● **What the task asks**
Scan the material and copy out each line where the word "accomplish" occurs.

::: Records for this exercise :::

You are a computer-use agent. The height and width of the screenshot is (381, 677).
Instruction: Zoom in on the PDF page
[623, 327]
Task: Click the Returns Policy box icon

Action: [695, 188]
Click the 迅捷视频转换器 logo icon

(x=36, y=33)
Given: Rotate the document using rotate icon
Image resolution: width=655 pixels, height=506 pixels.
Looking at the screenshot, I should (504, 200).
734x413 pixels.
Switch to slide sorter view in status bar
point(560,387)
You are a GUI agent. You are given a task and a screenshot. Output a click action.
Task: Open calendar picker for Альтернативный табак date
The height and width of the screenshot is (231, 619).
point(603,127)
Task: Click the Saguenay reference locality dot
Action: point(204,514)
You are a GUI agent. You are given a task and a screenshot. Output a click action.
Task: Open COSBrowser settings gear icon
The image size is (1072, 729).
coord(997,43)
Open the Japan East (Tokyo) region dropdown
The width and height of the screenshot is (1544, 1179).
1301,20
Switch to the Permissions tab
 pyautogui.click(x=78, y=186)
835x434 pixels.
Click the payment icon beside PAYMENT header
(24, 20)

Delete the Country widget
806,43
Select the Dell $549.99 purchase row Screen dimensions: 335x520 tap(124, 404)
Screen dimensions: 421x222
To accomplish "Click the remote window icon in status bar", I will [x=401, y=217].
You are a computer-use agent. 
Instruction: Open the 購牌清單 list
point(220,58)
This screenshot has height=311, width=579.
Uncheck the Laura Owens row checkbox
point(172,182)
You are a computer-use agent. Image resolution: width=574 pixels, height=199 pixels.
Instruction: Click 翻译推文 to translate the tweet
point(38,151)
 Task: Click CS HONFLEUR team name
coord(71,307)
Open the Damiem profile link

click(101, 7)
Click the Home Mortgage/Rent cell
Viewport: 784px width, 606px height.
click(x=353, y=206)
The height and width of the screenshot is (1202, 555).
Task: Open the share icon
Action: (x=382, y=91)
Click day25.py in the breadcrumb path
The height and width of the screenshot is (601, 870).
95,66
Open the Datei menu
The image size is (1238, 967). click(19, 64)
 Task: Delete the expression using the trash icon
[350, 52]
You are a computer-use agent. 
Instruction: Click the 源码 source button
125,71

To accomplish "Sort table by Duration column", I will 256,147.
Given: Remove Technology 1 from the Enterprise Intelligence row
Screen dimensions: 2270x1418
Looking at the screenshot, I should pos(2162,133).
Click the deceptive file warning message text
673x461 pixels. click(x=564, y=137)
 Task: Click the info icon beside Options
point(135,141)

:::

● **Completed exercise**
To accomplish "Click the remote window icon in status bar", I will [x=401, y=217].
To accomplish "Sort table by Duration column", I will 256,147.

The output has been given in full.